The success of this hormone combination led to the World Health Organisation (WHO) sponsoring an international study involving over 300 male participants in monogamous relationships from around the world who began receiving an injection containing the two hormones every 10 weeks. 

But some participants reported mood changes, acne, and pain at the injection site, resulting in the WHO concluding the study as the “risks outweighed the potential benefits”.  

A 7 News TikTok video has gained significant traction online as young men from the streets of Sydney were asked if they would be willing to take the contraceptive pill – with female counterparts flooding the comments with sarcastic and furious responses as the interviewees questioned the side effects they would potentially encounter – an issue many women who use contraceptive methods face every day.  

[LINK OF VIDEO FOR READERS TO PLAY] 

At 16, the contraceptive pill became part of my daily routine. Now, years later, I have traded it for the Implanon – a discreet implant that works for 3 years, considered one of the most reliable options in the market.  

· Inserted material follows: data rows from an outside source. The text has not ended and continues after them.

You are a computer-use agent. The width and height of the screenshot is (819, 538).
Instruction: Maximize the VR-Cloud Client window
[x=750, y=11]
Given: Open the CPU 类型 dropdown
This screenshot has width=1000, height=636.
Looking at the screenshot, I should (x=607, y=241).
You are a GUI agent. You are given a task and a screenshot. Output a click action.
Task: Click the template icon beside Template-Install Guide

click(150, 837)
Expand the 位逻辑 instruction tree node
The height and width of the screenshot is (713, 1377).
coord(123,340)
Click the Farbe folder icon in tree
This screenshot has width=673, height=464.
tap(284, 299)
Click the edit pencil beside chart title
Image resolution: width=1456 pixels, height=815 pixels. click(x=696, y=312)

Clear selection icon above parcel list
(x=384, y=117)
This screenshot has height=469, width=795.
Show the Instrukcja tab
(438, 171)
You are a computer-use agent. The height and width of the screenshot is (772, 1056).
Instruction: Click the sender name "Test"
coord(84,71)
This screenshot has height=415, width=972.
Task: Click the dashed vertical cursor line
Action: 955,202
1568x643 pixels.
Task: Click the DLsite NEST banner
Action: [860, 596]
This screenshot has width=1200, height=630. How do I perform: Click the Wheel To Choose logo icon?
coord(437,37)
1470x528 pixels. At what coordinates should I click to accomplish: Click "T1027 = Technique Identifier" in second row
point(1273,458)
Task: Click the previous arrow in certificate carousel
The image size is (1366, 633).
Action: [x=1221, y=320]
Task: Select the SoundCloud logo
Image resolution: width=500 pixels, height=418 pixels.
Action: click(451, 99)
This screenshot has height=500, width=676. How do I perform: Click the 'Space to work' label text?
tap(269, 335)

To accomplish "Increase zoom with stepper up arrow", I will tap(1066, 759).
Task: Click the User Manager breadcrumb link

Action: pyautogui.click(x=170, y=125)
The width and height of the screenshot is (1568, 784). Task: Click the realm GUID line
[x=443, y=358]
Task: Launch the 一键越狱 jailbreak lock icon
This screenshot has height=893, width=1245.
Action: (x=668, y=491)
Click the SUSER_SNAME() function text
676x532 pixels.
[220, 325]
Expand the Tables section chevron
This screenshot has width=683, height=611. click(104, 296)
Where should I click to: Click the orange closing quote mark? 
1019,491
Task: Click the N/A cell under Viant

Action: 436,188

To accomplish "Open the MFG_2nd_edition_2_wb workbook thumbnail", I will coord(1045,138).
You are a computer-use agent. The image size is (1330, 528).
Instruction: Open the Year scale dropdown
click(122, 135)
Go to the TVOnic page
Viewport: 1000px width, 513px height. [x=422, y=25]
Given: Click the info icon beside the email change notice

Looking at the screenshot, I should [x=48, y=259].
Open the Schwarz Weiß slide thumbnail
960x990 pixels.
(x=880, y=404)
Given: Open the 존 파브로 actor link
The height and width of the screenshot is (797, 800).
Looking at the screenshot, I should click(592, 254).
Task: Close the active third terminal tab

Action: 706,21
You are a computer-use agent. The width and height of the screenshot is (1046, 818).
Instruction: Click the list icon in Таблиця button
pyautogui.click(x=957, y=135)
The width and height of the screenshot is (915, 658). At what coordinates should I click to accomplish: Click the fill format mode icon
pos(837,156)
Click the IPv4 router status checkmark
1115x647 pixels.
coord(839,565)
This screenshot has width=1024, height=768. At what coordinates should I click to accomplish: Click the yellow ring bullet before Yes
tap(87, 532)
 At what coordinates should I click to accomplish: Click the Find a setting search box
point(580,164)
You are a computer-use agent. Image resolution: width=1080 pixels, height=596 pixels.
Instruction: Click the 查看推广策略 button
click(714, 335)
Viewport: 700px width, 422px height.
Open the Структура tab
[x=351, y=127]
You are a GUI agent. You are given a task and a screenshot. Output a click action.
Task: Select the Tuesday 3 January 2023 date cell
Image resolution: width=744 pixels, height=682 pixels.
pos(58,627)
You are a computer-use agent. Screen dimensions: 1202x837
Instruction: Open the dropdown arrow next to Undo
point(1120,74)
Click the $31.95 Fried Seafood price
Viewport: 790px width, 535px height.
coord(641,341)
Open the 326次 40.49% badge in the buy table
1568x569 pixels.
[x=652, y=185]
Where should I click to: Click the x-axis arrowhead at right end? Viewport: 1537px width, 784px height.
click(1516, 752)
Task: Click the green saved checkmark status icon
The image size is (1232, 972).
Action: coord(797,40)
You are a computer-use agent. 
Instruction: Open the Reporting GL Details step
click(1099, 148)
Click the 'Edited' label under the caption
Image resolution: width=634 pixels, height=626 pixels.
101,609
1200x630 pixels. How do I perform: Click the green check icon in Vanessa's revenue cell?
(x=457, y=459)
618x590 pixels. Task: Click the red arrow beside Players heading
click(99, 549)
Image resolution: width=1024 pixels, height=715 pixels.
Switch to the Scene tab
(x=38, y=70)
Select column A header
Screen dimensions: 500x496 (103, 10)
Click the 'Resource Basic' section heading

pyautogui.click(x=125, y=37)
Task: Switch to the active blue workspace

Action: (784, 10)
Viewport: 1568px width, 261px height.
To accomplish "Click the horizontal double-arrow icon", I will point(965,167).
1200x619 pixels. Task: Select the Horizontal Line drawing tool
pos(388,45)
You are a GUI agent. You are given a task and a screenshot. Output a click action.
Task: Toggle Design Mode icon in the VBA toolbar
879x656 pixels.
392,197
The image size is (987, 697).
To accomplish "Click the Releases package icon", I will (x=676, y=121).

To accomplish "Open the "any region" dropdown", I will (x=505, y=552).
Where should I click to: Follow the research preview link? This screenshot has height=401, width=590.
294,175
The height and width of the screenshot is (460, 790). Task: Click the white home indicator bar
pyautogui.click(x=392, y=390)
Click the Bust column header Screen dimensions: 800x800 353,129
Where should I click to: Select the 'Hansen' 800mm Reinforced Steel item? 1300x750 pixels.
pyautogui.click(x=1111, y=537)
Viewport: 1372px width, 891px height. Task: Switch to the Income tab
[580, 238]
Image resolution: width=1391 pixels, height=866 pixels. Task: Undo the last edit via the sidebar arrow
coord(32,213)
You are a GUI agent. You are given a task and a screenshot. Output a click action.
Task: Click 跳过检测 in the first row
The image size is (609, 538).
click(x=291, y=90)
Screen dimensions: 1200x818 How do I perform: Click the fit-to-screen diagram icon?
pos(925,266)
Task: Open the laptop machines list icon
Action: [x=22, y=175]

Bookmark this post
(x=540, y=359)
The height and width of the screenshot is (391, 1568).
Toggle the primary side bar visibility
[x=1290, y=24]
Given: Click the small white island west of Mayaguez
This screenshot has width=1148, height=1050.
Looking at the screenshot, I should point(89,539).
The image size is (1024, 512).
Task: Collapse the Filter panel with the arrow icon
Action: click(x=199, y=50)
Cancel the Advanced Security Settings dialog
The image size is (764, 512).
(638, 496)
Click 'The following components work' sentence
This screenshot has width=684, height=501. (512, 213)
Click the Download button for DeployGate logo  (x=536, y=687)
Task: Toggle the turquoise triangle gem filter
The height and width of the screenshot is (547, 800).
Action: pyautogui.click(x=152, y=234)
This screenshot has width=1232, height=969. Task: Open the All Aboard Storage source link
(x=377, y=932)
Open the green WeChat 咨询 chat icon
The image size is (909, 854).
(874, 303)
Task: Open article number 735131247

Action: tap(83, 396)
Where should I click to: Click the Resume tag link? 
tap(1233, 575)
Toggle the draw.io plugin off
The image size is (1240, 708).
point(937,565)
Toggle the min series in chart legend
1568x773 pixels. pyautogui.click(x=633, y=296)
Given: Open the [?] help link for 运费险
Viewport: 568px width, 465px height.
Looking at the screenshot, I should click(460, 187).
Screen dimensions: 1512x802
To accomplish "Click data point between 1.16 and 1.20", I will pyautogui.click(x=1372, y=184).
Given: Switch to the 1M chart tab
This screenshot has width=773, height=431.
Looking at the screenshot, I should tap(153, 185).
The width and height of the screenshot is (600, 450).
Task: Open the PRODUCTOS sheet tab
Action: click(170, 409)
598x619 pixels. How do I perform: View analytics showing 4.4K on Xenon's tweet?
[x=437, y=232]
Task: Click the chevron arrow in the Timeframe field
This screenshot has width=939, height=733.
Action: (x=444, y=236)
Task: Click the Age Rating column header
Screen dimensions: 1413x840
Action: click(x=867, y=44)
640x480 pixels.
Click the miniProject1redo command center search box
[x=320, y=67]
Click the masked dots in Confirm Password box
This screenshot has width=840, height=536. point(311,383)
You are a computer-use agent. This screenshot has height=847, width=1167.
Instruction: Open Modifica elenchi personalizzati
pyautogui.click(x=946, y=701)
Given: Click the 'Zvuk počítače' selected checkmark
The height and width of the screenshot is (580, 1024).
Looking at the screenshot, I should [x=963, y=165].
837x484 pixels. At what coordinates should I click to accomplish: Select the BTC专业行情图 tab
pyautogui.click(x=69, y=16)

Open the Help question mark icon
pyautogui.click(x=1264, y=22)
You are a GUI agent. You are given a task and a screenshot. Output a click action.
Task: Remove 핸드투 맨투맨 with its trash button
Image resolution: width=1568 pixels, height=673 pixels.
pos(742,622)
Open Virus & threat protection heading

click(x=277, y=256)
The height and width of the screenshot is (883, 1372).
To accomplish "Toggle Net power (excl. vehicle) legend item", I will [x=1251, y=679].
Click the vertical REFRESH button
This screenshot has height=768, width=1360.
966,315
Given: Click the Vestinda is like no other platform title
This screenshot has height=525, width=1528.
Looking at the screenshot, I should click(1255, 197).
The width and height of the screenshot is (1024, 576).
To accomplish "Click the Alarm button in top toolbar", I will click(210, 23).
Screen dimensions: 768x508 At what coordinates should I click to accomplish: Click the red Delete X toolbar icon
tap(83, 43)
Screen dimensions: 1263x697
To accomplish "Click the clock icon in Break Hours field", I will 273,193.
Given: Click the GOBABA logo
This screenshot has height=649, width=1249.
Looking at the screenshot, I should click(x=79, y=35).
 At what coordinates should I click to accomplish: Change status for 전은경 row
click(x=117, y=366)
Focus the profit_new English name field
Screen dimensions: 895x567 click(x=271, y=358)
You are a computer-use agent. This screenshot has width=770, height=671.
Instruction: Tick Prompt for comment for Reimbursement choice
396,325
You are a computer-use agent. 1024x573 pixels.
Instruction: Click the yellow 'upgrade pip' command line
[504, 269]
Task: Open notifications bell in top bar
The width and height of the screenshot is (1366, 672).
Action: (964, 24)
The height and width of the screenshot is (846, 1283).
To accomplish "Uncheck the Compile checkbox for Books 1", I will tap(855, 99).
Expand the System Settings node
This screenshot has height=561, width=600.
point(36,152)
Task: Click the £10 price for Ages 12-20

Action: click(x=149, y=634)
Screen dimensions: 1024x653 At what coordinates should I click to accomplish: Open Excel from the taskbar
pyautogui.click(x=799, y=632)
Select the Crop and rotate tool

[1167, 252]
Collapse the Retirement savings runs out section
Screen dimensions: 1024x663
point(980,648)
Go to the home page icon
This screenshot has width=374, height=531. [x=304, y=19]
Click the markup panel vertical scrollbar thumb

The catch? For some women, it triggers incessant bleeding. So far, I have escaped that fate, earning the title of “lucky” from my doctor. 

Though men nowadays claim they are willing to take contraception, women now ask themselves whether they can trust their male counterparts in holding such a personal and critical responsibility.  

However, an international study conducted over 2 decades ago revealed that women in long-term relationships are more likely to trust their male partner with the responsibility of taking contraception. But how about the women who part-take in casual sex? 

Although evidence suggests men are becoming increasingly inclined to in sharinge the responsibility, the sudden force of the “manosphere” has undeniably become a direct threat to the social acceptability and overall development of male contraception.  

The manosphere is a term for a network of online communities claiming to address male livelihood, such as dating, fitness, and fatherhood, but in-turn promotes violent and harmful ideologies on the premise that feminism and gender equality have stricken men of their masculinity. This community targets young men and promotes the idea that emotional control, material wealth, physical appearance and dominance, especially over women, determine a man’s worth. 

A 2023 study found that 40 per cent of American male adults said they trust one or more “men’s rights”, anti-feminist or pro-violence influencers from the manosphere.  

Experts say younger men are more likely to hold stereotypical views on gender roles compared to older men, with two-thirds of adolescent males regularly engaging with masculinity influencers online, often viewing content that normalises violence against women and girls, due to its extreme language and teachings.  

How much longer will traditional gender roles create barriers in developing a male contraceptive method? 

The pill entered the Australian market almost 65 years ago with multiple options becoming available for women, yet not a single (non-invasive/ surgical) possibility has been made for men.  

Let’s not force women to wait another 65 years for equality in health care and free them from experiencing the sole burden of responsibility.